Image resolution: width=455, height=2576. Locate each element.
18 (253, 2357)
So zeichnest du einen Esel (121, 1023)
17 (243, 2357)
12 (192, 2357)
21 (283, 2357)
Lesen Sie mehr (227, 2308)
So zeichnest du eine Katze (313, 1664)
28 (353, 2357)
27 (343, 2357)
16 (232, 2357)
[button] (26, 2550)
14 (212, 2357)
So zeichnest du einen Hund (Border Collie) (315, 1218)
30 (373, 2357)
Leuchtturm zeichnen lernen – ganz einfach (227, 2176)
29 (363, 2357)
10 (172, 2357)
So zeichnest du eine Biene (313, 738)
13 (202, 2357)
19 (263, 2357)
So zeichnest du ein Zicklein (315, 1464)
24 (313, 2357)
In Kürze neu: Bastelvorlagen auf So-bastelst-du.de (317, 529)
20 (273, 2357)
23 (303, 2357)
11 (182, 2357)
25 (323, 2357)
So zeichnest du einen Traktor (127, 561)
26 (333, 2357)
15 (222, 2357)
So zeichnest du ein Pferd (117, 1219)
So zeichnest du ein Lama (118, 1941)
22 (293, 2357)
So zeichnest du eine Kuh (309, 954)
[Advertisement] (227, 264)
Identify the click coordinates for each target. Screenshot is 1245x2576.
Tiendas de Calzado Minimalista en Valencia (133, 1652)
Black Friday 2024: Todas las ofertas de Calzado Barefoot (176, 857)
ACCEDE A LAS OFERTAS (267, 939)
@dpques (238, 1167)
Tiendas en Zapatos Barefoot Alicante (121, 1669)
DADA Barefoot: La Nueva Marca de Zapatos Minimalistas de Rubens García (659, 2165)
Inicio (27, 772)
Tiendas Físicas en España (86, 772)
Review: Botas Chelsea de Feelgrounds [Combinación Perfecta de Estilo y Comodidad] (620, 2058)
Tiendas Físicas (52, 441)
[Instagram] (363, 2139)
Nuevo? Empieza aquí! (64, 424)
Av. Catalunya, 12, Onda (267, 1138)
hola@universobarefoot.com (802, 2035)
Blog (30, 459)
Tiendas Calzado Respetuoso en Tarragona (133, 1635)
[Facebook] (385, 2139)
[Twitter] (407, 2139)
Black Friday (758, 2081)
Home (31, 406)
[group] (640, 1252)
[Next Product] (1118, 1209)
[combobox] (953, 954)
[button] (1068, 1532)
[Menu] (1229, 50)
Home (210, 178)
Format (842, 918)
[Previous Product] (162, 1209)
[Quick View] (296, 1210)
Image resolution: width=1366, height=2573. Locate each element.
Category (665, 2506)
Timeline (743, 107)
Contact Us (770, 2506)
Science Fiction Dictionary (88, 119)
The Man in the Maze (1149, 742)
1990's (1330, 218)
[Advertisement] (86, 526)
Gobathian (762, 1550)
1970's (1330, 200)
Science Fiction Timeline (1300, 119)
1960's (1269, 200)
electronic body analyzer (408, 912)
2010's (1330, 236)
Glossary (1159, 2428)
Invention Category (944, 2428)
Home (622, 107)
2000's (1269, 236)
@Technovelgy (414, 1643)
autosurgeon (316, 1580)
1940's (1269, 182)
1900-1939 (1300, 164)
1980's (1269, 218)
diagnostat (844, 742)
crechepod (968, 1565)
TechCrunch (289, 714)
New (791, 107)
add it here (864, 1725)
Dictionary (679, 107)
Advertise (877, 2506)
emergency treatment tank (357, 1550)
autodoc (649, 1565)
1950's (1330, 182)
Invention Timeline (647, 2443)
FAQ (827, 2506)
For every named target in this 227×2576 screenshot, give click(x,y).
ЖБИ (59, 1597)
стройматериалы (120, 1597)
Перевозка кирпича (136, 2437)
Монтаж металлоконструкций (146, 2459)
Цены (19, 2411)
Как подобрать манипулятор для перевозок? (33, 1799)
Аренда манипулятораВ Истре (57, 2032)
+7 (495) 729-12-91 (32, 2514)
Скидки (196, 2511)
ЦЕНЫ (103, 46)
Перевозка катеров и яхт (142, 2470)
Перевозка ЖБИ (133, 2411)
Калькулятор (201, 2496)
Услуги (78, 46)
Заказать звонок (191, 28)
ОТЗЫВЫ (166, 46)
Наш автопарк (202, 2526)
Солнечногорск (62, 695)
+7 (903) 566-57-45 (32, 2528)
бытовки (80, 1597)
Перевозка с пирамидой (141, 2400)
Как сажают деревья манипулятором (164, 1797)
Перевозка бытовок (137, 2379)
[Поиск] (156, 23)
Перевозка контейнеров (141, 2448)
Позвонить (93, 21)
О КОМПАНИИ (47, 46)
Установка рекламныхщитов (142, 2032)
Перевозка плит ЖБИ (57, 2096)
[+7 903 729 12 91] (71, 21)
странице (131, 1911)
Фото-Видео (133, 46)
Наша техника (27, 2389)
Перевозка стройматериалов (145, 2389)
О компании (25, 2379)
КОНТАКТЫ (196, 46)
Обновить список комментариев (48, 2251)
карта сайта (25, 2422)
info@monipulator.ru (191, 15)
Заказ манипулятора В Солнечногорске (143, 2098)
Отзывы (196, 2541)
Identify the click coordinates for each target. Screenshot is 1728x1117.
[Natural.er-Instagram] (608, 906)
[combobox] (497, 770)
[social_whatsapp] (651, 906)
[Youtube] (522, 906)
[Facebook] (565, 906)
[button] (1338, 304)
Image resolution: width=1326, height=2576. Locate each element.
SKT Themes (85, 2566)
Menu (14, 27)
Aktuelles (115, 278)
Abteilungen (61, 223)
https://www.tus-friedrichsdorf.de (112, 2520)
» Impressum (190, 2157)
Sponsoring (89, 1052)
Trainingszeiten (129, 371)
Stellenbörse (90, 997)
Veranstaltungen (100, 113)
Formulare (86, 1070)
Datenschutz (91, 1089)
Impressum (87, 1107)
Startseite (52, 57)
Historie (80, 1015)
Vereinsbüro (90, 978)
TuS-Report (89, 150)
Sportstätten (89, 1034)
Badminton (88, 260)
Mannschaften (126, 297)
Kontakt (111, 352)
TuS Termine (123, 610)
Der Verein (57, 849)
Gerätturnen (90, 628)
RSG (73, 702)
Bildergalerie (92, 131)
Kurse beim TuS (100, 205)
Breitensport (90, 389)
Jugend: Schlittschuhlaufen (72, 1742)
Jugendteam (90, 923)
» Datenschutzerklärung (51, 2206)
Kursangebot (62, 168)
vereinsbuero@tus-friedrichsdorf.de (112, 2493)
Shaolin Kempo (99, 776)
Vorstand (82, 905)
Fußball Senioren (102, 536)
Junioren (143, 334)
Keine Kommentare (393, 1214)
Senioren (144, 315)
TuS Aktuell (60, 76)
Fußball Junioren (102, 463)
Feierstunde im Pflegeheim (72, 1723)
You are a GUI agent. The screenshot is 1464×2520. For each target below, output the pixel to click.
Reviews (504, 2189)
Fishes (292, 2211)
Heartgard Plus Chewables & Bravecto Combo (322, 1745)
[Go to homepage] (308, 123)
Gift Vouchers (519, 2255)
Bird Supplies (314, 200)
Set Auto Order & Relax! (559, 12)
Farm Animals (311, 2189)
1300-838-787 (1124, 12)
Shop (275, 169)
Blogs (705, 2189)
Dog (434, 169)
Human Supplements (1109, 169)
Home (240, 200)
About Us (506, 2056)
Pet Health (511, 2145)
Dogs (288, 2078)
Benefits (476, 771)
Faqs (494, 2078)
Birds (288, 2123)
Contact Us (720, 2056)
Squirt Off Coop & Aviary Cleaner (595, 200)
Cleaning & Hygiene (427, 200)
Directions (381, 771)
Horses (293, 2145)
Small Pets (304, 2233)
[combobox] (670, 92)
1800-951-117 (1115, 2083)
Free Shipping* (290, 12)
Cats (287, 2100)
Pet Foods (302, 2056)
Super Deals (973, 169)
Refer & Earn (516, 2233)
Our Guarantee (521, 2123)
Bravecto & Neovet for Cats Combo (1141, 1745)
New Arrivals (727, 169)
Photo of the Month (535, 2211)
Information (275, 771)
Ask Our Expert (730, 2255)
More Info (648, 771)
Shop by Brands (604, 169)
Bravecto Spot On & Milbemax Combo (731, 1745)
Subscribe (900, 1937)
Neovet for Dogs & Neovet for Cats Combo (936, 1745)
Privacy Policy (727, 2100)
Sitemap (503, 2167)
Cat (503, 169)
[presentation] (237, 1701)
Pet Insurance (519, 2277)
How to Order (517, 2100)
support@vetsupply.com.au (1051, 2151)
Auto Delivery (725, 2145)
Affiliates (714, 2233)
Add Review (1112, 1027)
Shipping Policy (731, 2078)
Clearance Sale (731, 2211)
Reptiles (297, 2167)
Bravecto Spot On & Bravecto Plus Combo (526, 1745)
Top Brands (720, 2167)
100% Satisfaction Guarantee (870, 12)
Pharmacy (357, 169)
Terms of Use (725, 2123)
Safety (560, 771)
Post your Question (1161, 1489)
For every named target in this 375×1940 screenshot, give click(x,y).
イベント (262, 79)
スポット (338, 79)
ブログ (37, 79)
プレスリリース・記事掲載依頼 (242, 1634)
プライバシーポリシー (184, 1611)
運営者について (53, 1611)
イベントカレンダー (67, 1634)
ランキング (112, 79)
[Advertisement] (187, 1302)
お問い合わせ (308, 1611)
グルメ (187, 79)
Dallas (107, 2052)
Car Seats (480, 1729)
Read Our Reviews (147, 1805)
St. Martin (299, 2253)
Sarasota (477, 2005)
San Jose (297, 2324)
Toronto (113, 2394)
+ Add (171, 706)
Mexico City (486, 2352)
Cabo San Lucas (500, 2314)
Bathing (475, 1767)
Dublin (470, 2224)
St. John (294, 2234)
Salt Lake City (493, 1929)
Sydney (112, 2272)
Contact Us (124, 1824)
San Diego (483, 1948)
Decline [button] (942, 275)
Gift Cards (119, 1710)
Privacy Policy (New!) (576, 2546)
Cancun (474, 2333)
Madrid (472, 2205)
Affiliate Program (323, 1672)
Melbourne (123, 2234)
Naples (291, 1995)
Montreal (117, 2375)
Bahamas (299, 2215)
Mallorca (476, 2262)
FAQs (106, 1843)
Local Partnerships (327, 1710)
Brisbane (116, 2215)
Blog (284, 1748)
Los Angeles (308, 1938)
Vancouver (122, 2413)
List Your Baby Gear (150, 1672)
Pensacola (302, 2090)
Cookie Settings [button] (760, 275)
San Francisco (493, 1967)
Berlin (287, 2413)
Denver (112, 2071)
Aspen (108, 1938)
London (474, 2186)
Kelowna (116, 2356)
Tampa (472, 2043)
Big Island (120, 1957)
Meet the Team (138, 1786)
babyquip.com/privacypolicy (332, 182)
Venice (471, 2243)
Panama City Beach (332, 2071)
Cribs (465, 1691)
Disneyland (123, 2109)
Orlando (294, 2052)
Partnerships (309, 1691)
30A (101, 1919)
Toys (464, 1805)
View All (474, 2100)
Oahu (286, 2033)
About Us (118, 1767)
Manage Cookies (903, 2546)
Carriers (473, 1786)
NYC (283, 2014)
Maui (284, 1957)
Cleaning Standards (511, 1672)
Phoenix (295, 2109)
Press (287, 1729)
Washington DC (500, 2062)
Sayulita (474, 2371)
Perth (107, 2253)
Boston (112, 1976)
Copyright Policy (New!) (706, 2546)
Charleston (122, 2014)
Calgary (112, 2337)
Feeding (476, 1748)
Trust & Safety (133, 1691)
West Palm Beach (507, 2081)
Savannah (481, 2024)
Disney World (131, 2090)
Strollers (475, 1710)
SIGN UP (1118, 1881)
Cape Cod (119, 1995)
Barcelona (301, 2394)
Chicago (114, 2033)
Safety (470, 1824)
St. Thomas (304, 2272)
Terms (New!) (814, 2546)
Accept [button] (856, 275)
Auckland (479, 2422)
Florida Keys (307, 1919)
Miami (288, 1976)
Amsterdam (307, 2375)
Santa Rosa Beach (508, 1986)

- [Task brief]
Reproduce, exactly as they stand in the data above, the lines from the one that holds "Перевозка стройматериалов (145, 2389)" to the one that holds "Отзывы (196, 2541)", inclusive.

- [Answer below]
Перевозка стройматериалов (145, 2389)
О компании (25, 2379)
КОНТАКТЫ (196, 46)
Обновить список комментариев (48, 2251)
карта сайта (25, 2422)
info@monipulator.ru (191, 15)
Заказ манипулятора В Солнечногорске (143, 2098)
Отзывы (196, 2541)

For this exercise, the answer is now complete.